Cuando su hermano Robb irrumpió en la habitación, jadeante tras subir a toda velocidad los peldaños de la torre, el lobo huargo lamía el rostro de Bran. El niño alzó la vista, con calma.
—Se llama
Verano
—dijo.
—Llegaremos a Desembarco del Rey en menos de una hora.
—Tus remeros nos han prestado un gran servicio, capitán —dijo Catelyn mientras se apartaba de la borda forzando una sonrisa—. Cada uno de ellos recibirá un venado de plata como muestra de mi gratitud.
—Sois demasiado generosa, Lady Stark. —El capitán Moreo Tumitis hizo una breve reverencia—. La única recompensa para ellos es el honor de transportar a una dama de vuestra alcurnia.
—Pero seguro que aceptarán la plata.
—Como deseéis —dijo Moreo con una sonrisa.
Hablaba a la perfección la lengua común, con apenas un deje tyroshi. Le contó que llevaba treinta años surcando el mar Angosto, al principio como remero, luego como oficial, y al final como capitán de galeras mercantes propias. La
Danzarina de las Tormentas
, una galera de dos mástiles y sesenta remos, era su cuarta nave y la más rápida de todas.

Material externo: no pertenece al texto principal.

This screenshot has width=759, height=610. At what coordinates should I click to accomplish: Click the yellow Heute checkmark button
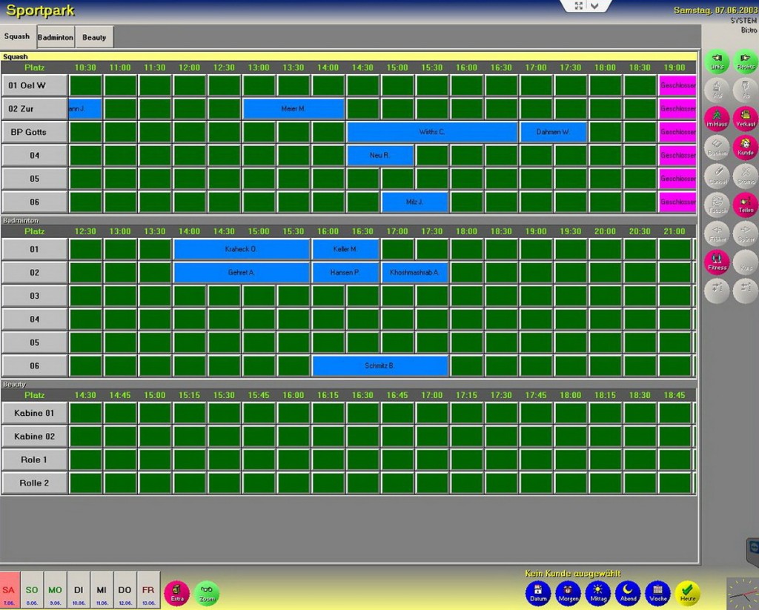[688, 593]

Era sin duda la nave más rápida disponible en Puerto Blanco cuando Catelyn y Ser Rodrik Cassel llegaron tras su agotadora cabalgada río abajo. Los tyroshis tenían fama de avaros, y Ser Rodrik habría preferido alquilar una chalupa pesquera en Tres Hermanas, pero Catelyn insistió en hacerse con la galera. Fue una suerte. Habían tenido el viento en contra la mayor parte del viaje, y sin los remos de la galera en aquellos momentos todavía estarían pasando por los Dedos, en vez de volar hacia Desembarco del Rey y el final del viaje.